Introduction to R with RMarkdown and Quarto ( rrmarkquabesp | 21 hours )

Prerequisites:

There are no prerequisites for this course.

You don’t need to have used R or any programming language before.

Overview:

R is a tremendously popular and powerful scripting language with a continuously growing user base in the data science community. This course will give you a comprehensive introduction to how to use R in RStudio to read, wrangle and visualise datasets.

RMarkdown and Quarto are tools that allow us to write reports, slide decks and entire websites with the R language. You can create interactive HTML outputs and reports designed for print. This course will introduce you to how to use RMarkdown and Quarto for exploratory data analysis, writing technical reports and the basics of programmatically generated parameterised reports.

This course has been taught since 2018 to both completely new R users and experienced R users. Even advanced users have appreciated the unique way this course introduces and interrogates R syntax and its peculiarities.

The course uses live coding and group activities where we collectively build data visualisations and reports that are uniquely designed for each course intake. You will also be provided with the tutor’s slide deck and all code they write during the course.

Course Outline:

Introduction to R and RStudio

  • What is base R and what are (), [] and {} for in the R language?

  • Getting comfortable with using RStudio for writing and running code

  • How to use RStudio projects to improve the reproducibility and transportability of your code.

Introduction to wrangling with the tidyverse

  • How does the tidyverse benefit us?

  • Using the {readr}, {dplyr} and {tidyr} packages for data wrangling

  • Working with Excel workbooks via {readxl}

  • Cleaning data with the {janitor}, {lubridate} and {stringr} packages

Introduction to data visualisation with {ggplot2}

  • What are the purposes of aesthetics, geoms, scales and themes in the {ggplot2} grammar of graphics?

  • Using {ggplot2} for quick EDA visualisations

  • Using annotations and {ggtext} to add richness to the stories your dataviz show

  • Creating custom themes for {ggplot2} to mirror your brand identities

  • How to create pixel perfect {ggplot2} charts for inclusion in your RMarkdown and Quarto reports

What are RMarkdown and Quarto?

RMarkdown has been an established tool in the R community since 2016. It’s used to create reports, presentations, entire websites and books. For instance, this book on Text Mining with R.

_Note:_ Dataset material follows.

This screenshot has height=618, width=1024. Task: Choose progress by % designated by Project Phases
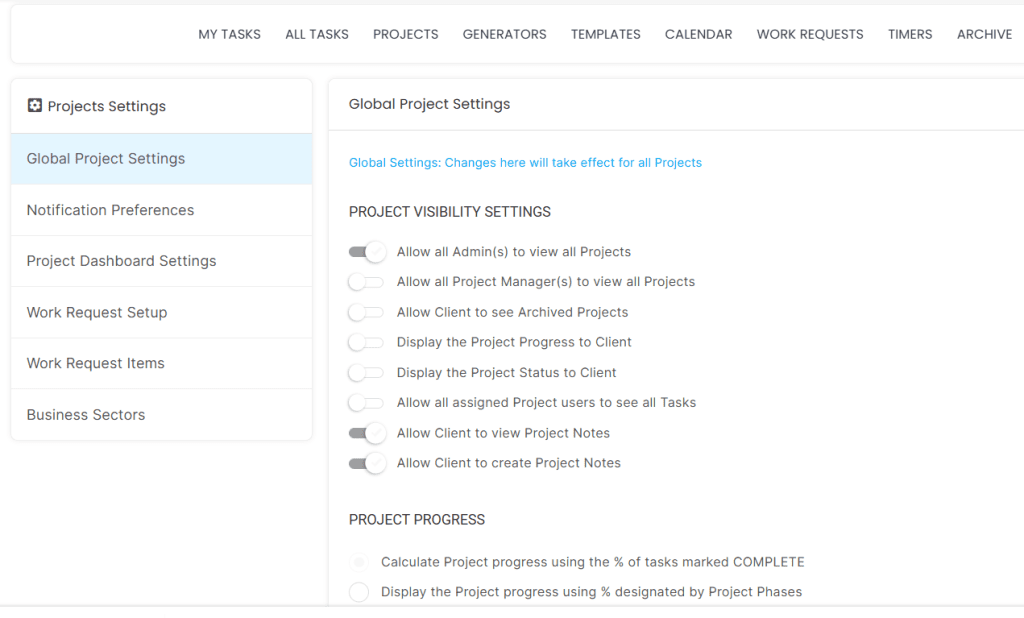pyautogui.click(x=359, y=592)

Quarto is the future of RMarkdown. It expands the reach of RMarkdown to include users of Python, Julia and JavaScript. Meaning that projects can be collaborated on by users of multiple programming languages, and likely multiple teams in your organization.

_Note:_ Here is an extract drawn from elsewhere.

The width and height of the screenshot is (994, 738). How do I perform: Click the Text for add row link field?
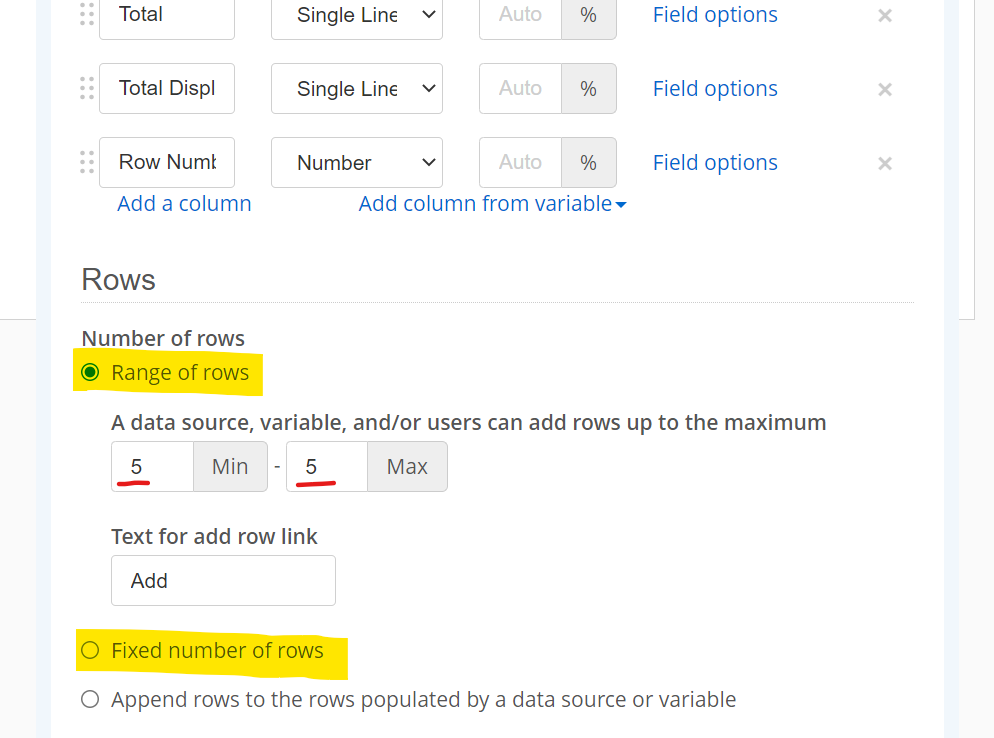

Quarto is considered stable as of 2022 but still has some room to grow for full feature parity with RMarkdown. This section of the course will explain the benefits and differences between the two tools. Assume that everything you’ll learn about RMarkdown you will know how to replicate in Quarto or an alternative will be provided.

Doing exploratory data analysis with RMarkdown

  • Using RMarkdown as a literate programming environment (like Jupyter notebooks)

  • Basics of Markdown syntax for building up the story of your analysis

  • Adding and running code chunks to RMarkdown for running code

Creating interactive HTML content with RMarkdown

  • Creating HTML simple HTML reports

  • Creating HTML slides with {xaringan} in RMarkdown

  • Creating HTML slides with revealjs in Quarto

  • Customising the appearance of HTML output types with CSS

Creating print quality reports with RMarkdown

  • Using {pagedown} to create paginated reports

  • Using CSS to control page breaking in {pagedown}

  • Using RMarkdown to generate MS Word documents

Making many reports with RMarkdown

In this section of the course we will look at how to programmatically generate multiple reports with RMarkdown and Quarto. Here are two use cases:

  • You have data files about several regions (eg all US states) and need to create a report for each region. Your report template would pull in the relevant data for each region and generate a pdf or HTML file for each region.

  • You need to generate a report on a schedule, eg every quarter. The data is added to Excel files, Google Sheets or databases. Your report template will be designed to read in data from the appropriate time period. This could be programmatically scheduled with several different tools.

In order to achieve this we will also introduce the {purrr} package to aid the process of programmatically doing many things in R. These skills are transferable to other tasks, for instance saving {ggplot2} charts for each region/year or reading in many data files.